I just put my retainer in and it tastes like weed
I just called a child with a Yankees jersey a jerkoff. so much for a friendly day @ the ballpark
I'm not sure what's more surprising, the fact that she said I reminded her of Danny Devito, or the fact that it got me laid.
And he tried to make it as casual as possible by asking where i was going on vacation while he was poundin me.
Restaurants Roasting People Who Gave Them Negative Yelp Reviews (25 Pics)
Instead of politely asking me to shave, he passive-aggressively left me a groupon for a bikini wax. So I passive-aggresively fucked his roommate. And his roommate didn't mind my bush when he went down on me. Anyway, do you want the groupon or not?
he told me he didn't know whether he was gonna puke, pass out, or cum. i don't know if i should be flattered or offended.
pretend your vagina is a choco taco and the guy is someone who really loves choco tacos. let him enjoy the choco taco.
we passed out in our seats at the game for about 3innings. I guess they showed it on the big screen. nap n rally!
I hear fucking Christmas music.

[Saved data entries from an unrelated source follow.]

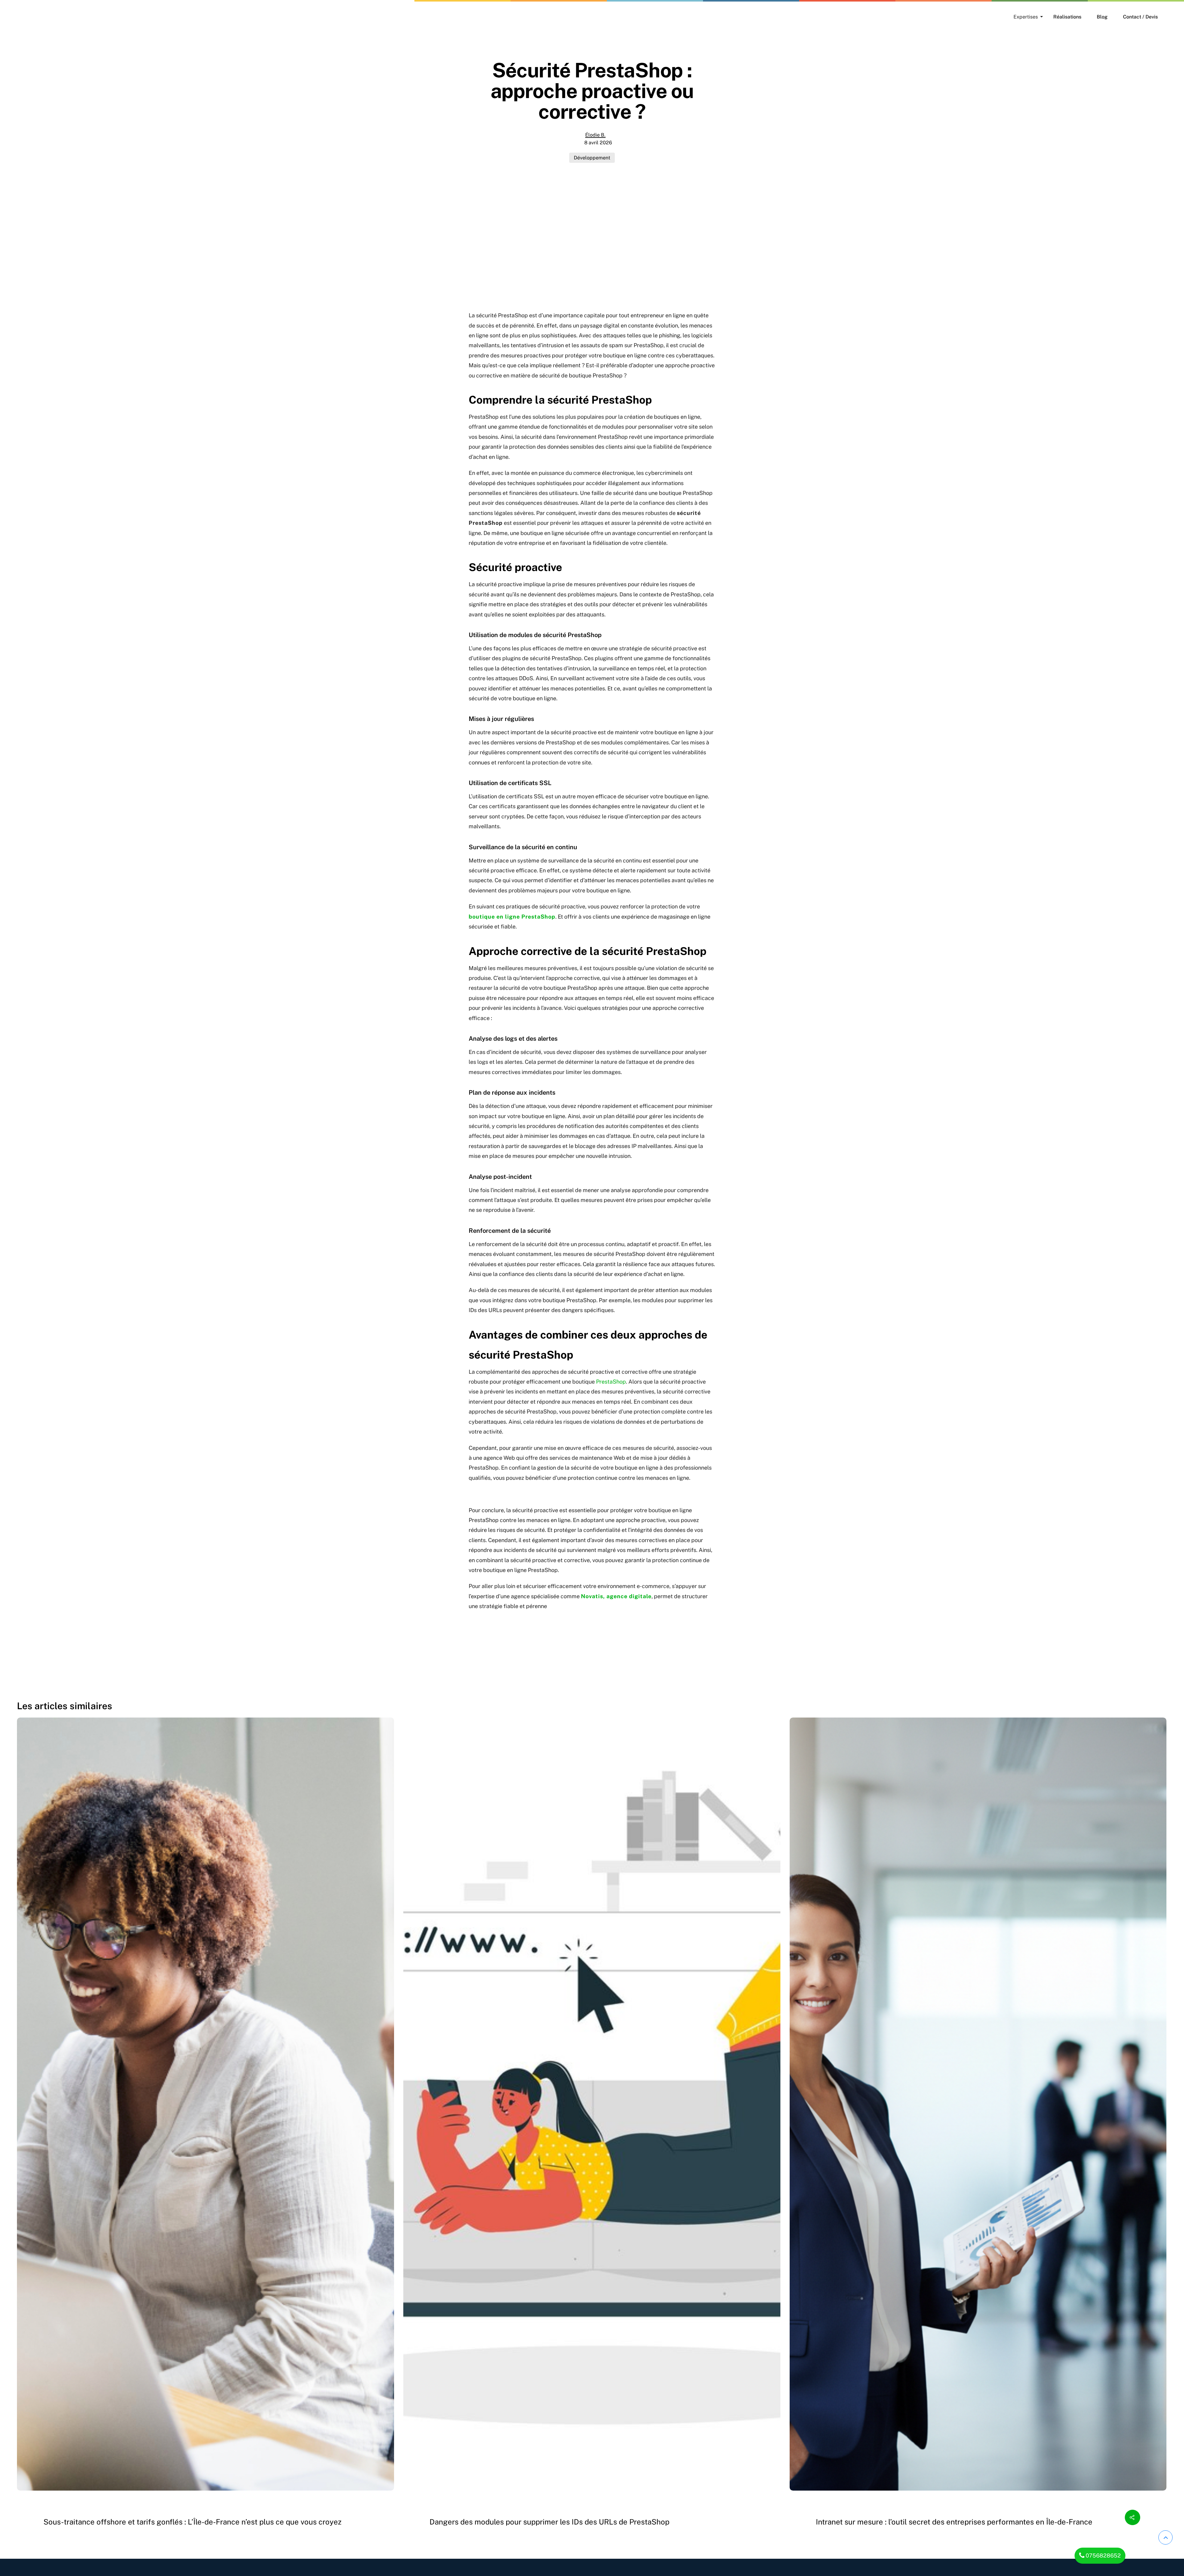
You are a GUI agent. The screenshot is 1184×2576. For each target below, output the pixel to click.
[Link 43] (1132, 2517)
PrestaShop (611, 1381)
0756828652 (1102, 2555)
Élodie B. (595, 135)
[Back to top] (1165, 2537)
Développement (592, 158)
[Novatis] (25, 17)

I'm going to find fucking Santa and tell him to suck a dick and shut up for the next month
Woman Posts Harassing DMs From Creep Online, Now He’s Upset Because People Told His Mom
I was like kind of drunk but mostly just very enthusiastic about beyonce
At least Shia Labeouf would encourage me to do this drinking contest
I'm getting paid over-time to sit on reddit and look at dicks and abs all day. I'm really happy right now.
Is there a reason why your pubic hair is a plastic bag on my bathroom floor? And yes I know its yours... You wrote your name on the bag
Dude she is fucking shit up. Her baby would be proud
Irony: drinking your pre workout supplement out of the cup your Krispy Kreme doughnut holes came in.